> Belge Alıntısı
Kumandan Çakal Carlos'a Fransız Cezaevinde İşkence

Büyük Devrimci Kumandan Çakal Carlos'u mahkemeye götürümek için yasadışı bir şekilde gelen Başkanlık Muhafızları, mahkemeye götürürken Carlosu darb etmiş kafasını duvarlara vurmuşlar ve üzerindeki elbiseleri çıkartıp sıfır derecede metal bir kutuya koyup mahkemeye zorla götürmüşler.

08 ubat 2011
Anadolu Haber

-"Paris’e Adalet Sarayı’na götürülmek üzere bulunduğum cezaevinden çıkış işlemlerim yapılırken, gözümle ilk defa gördüğüm çok değişik bir ünüforma giymiş bazı genç adamlar sardı çevremi. Televizyonda rastladığım ve helikopter harekâtlarında kullanılan komandolara benziyorlardı...

-... Netice olarak, Fransa’da tüm bu bana karşı yapılanları dünyanın bilmesi gerektiğini düşünüyorum. Tekrar ediyorum: Bu yapılanlar direkt yukarıdan talimat alınarak yapıldı. Cumhuriyet Muhafızları bir yandan beni döverken bir yandan da başlarındaki komutanın kulaklığından aldığı emirleri uyguluyorlardı..."

> Verilen Görevler
- a) Çakal Carlos haberine göre şu soruları yanıtlayın:
(i) Carlos cezaevinden çıkarılırken nereye götürülecekti?
(ii) Carlos, çevresini saran genç adamları kimlere benzetiyor?
(iii) Son paragrafa göre muhafızlar Carlos'u döverken bir yandan da ne yapıyordu?
- b) Çakal Carlos haberini kaldığı yerden sürdürün.
Veriler, Çakal Carlos haberiyle ilgili değildir.

> Veri Satırları
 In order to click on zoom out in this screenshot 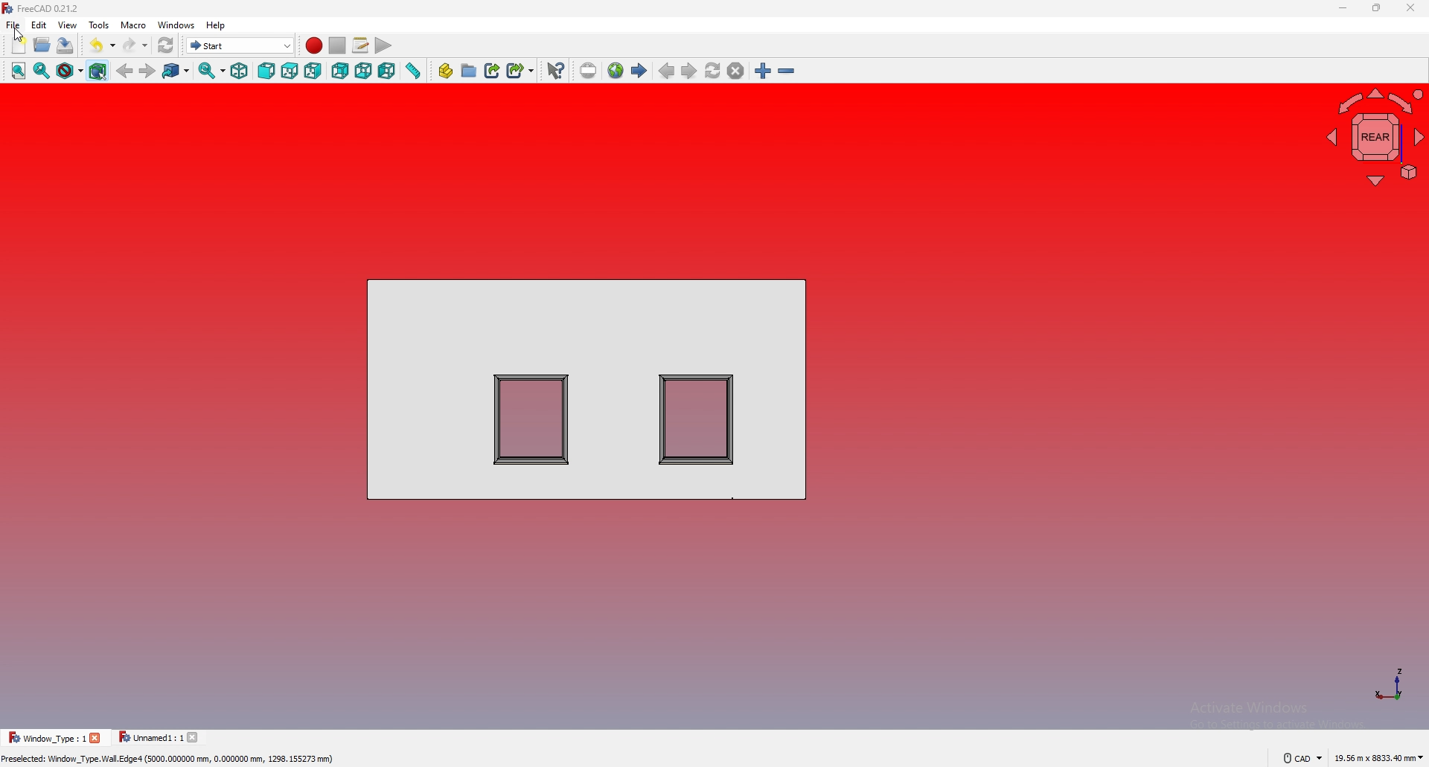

> Görev Yanıtları
- a)
(i) Paris'teki Adalet Sarayı'na.
(ii) Televizyonda rastladığı, helikopter harekâtlarında kullanılan komandolara.
(iii) Başlarındaki komutanın kulaklığından aldığı emirleri uyguluyorlardı.

- b)
İşte Çakal Carlos'un, Av. Güven Yılmaz ile yaptığı Tele-Röportaj.

Nasılsınız? (Av. Güven Yılmaz, “iyiyim, ya siz?” diyor.)

Ben pek iyi değilim. Fransız devlet başkanlığı muhafızları tarafından saldırıya uğradım. Fransa devlet başkanlığı sarayı muhafızları tarafından yâni. Geçen Salı günü [1 Şubat 2011] cezaevine gelip beni dövdüler, yumrukladılar. Çok tuhaf, çok garib, değil mi? Bununla ilgili konuşacağım bugün.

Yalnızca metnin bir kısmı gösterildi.